Другой фрагмент задает еще больше загадок. В «Измаиле» фигурирует некто «я», от имени которого ведется определенная линия, проходящая — без хронологических перескоков — только по временнбому отрезку, соответствующему параметрам жизни самого автора. В этой линии «я» теряет сына — восьмилетнего мальчика, которого насмерть сбивает машина. Ближе к финалу романа выясняется фамилия «я» — Шишкин, если не ошибаюсь, звучит где-то и имя. Есть, таким образом, достаточные основания отождествлять этого персонажа с автором текста. Но тогда аргументы, приведенные касательно предыдущего фрагмента, приобретают еще большую остроту. Если Шишкин действительно пережил трагедию, которую опять-таки на равных правах с вымышленными и достаточно игровыми эпизодами вставил в свой текст, то остается только умолкнуть. Комментировать подобные вещи невозможно. Если же трагедии не было, то как с такими вещами можно играть, как вообще можно вымышлять что-то подобное, представить невозможно. Повторюсь: эта проблема осталась для меня неразрешимой…

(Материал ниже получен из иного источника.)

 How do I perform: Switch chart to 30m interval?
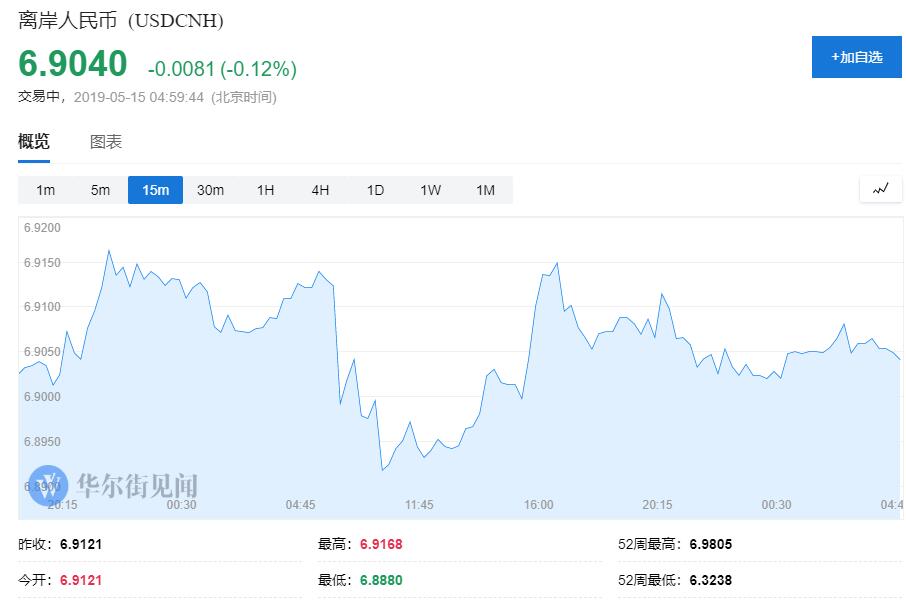coord(210,190)

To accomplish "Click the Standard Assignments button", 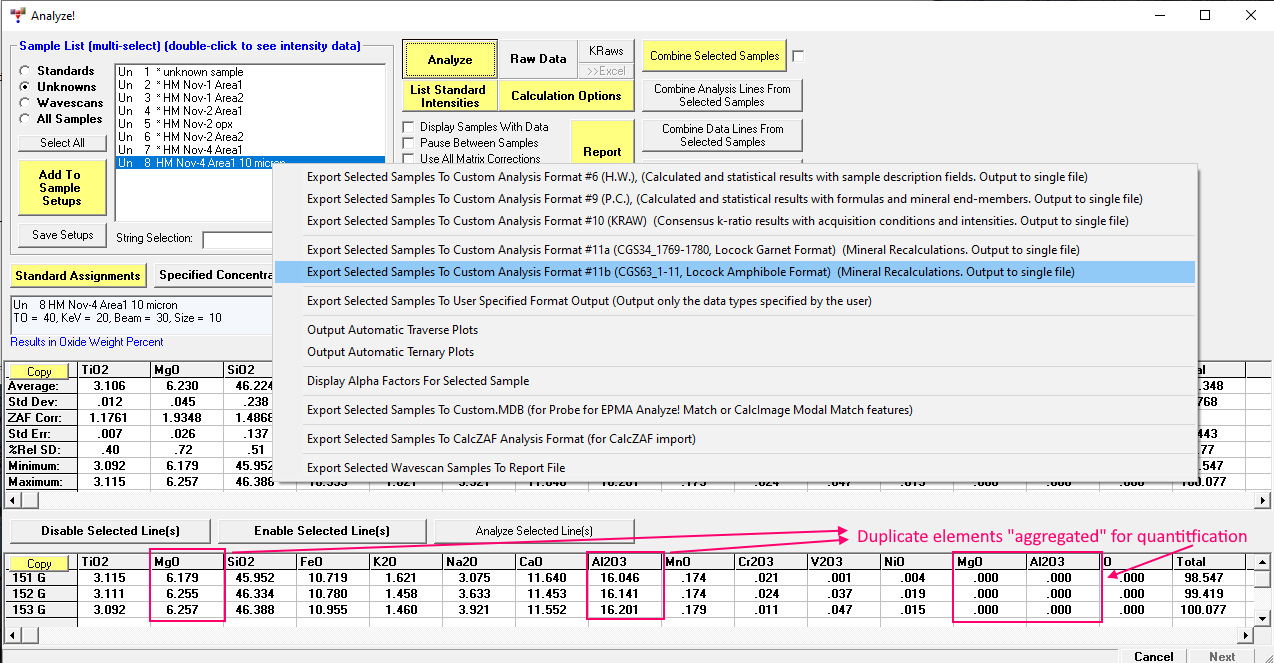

Что же касается премии «Глобус», избравшей своим кумиром на этот год роман Михаила Шишкина «Взятие Измаила», то тут особой загадки нет. Интеграция в западное общество представляет для многих российских людей не просто заманчивую цель, но прямо-таки навязчивую идею. Не касаясь политических и экономических аспектов феномена, остановимся на сфере культуры. Значительная часть современных деятелей в этой области полагает, что полноценное бытие русской культуры, куда, естественно, входит и литература, может осуществляться только в случае ее унификации с образцами и стереотипами, свойственными западноевропейскому культурному пространству.
Современный западный роман в его «интеллектуальной» ипостаси так называемого «послевоенного периода», а в последние десятилетия особенно упорно, следует отходу от исследования окружающего мира для исследования мира в его «вторичном», так сказать, варианте. Популярная в свое время лингвофилософия породила у западных писателей стремление переместить средство художественного изображения (то есть язык) на место главного действующего лица, сделав из него предмет изображения, вытеснивший — с такими-то тылами — из западного романа все остальное. Современный западноевропейский роман похож в каком-то смысле на наполненный всяческими хитроумными приспособлениями дом без жильцов из рассказа Рея Брэдбери «Будет ласковый дождь». По утрам нежный голос напоминает, что пора вставать, тостер поджаривает хлеб, механизированный гардероб предлагает одежду по погоде. Все идет, как и должно идти, — и все это совершенно бессмысленно, поскольку нет самого главного — тех, ради кого и должна крутиться вся эта бытовая карусель.